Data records
****

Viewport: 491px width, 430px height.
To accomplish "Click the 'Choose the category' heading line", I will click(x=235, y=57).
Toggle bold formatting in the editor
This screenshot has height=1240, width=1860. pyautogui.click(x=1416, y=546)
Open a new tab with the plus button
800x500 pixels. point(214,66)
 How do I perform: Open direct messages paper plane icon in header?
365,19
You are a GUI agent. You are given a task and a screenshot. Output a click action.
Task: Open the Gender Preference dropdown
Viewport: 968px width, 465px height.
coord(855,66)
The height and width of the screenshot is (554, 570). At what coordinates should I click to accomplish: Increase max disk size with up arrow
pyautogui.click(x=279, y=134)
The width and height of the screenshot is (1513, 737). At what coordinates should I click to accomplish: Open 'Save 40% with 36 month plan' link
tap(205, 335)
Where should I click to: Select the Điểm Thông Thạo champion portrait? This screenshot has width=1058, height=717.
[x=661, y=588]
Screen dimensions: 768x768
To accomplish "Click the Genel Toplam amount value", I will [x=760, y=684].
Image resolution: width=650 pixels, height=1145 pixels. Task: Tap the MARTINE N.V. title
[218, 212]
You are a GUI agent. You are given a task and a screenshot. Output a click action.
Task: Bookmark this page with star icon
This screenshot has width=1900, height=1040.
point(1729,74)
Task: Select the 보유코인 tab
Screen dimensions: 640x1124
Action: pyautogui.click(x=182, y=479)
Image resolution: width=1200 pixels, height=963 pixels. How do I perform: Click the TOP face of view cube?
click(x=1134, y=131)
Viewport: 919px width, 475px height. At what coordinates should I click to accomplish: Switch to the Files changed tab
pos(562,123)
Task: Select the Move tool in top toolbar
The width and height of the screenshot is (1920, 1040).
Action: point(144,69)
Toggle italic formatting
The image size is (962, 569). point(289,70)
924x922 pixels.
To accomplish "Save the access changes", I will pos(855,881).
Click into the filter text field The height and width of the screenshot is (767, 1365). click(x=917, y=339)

****

WHAT YOU HAVE TO DO
Print every record above. Keep each one exactly as it is.

EXERCISE RESULT
Viewport: 491px width, 430px height.
To accomplish "Click the 'Choose the category' heading line", I will click(x=235, y=57).
Toggle bold formatting in the editor
This screenshot has height=1240, width=1860. pyautogui.click(x=1416, y=546)
Open a new tab with the plus button
800x500 pixels. point(214,66)
 How do I perform: Open direct messages paper plane icon in header?
365,19
You are a GUI agent. You are given a task and a screenshot. Output a click action.
Task: Open the Gender Preference dropdown
Viewport: 968px width, 465px height.
coord(855,66)
The height and width of the screenshot is (554, 570). At what coordinates should I click to accomplish: Increase max disk size with up arrow
pyautogui.click(x=279, y=134)
The width and height of the screenshot is (1513, 737). At what coordinates should I click to accomplish: Open 'Save 40% with 36 month plan' link
tap(205, 335)
Where should I click to: Select the Điểm Thông Thạo champion portrait? This screenshot has width=1058, height=717.
[x=661, y=588]
Screen dimensions: 768x768
To accomplish "Click the Genel Toplam amount value", I will [x=760, y=684].
Image resolution: width=650 pixels, height=1145 pixels. Task: Tap the MARTINE N.V. title
[218, 212]
You are a GUI agent. You are given a task and a screenshot. Output a click action.
Task: Bookmark this page with star icon
This screenshot has width=1900, height=1040.
point(1729,74)
Task: Select the 보유코인 tab
Screen dimensions: 640x1124
Action: pyautogui.click(x=182, y=479)
Image resolution: width=1200 pixels, height=963 pixels. How do I perform: Click the TOP face of view cube?
click(x=1134, y=131)
Viewport: 919px width, 475px height. At what coordinates should I click to accomplish: Switch to the Files changed tab
pos(562,123)
Task: Select the Move tool in top toolbar
The width and height of the screenshot is (1920, 1040).
Action: point(144,69)
Toggle italic formatting
The image size is (962, 569). point(289,70)
924x922 pixels.
To accomplish "Save the access changes", I will pos(855,881).
Click into the filter text field The height and width of the screenshot is (767, 1365). click(x=917, y=339)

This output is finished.